While calling for the disbursement of at least $50 billion in aid for HBCUs, Warren wrote that “For decades, Black Americans were kept out of higher education by virtue of overtly discriminatory policies. Even as the civil rights movement rolled back racially discriminatory admissions policies, the stratification of our higher education system kept students of color concentrated in under-resourced institutions and left them vulnerable to predatory actors.”
HBCUs are in danger. The historic all-women Bennett College is struggling to keep its doors open, and in recent years, other HBCUs like St. Paul’s College and the Lewis College of Business have had to close. As someone who went to Howard University, an HBCU in Washington, D.C., it’s incredibly validating to see a 2020 presidential candidate acknowledge the importance of these institutions, most of which are underfunded, to Black communities.

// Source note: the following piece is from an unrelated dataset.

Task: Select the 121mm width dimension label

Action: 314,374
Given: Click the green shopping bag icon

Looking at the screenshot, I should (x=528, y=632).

Beyonce’s new Netflix documentary Homecoming showed the world how beautiful HBCU culture is and how unapologetically Black it is. She revealed how the colleges are gorgeous testaments to the endurance of our people and culture. When I was a child growing up in D.C., most of my family worked for or attended Howard University. I grew up going to preschool on Howard’s campus, I did my math homework in Founders Library, and I tagged along to my grandmother’s doctorate classes. I was immersed in my own history, and I was able to see intellectual giants that looked like me, who had the same family stories and culture as me. Warren’s plan would provide the money needed to continue these traditions for generations to come.
As a Howard student, studying Black history and culture helped me realize what kind of writer I wanted to be: one that unapologetically and fiercely tried to center her people in her work. It’s given me the knowledge and confidence to shape my own voice and present my perspectives in the journalism field, which is dominated by white voices and white perspectives.
Having Black professors and mentors formed a strong support network for me that so many Black students across the country will never get the chance to experience. And even though HBCUs are frequently castigated for being insulated and homogeneous, Howard University’s famous Yard — the one that white gentrifiers won’t stop walking their dogs on — was one of the most diverse places you could ever imagine. It seemed that people of every iteration of Blackness, from different countries, backgrounds, religions, and perspectives, congregated here to learn and live and love with each other. I also met my amazing partner while we were both students there.
While going to Howard was a beautiful experience, it wasn’t always an easy one. Dealing with the administration was frustrating, invalidating, and unproductive. And after being sexually assaulted, it was difficult to access the support I needed to get through my classes. A lot of other people I knew had to drop out of Howard because they couldn’t afford to pay tuition any longer.
These are issues that Warren’s proposal, with its $50 billion dollars in funding for HBCUs, could help address. It would enable students of HBCUs (especially those with even less funding than Howard) to graduate without crushing student loan debt and with more of the resources that they need, like academic advising and mental health treatment. More funding for HBCUs would also preserve institutions that are vital for the survival of the Black community.
If Howard University didn’t exist, the best parts of my life wouldn’t exist, either. Warren demonstrating a commitment to funding HBCUs early on in the presidential race helps assure me that as president, she would ensure that Black people like me get access to the kind of transformative education I had.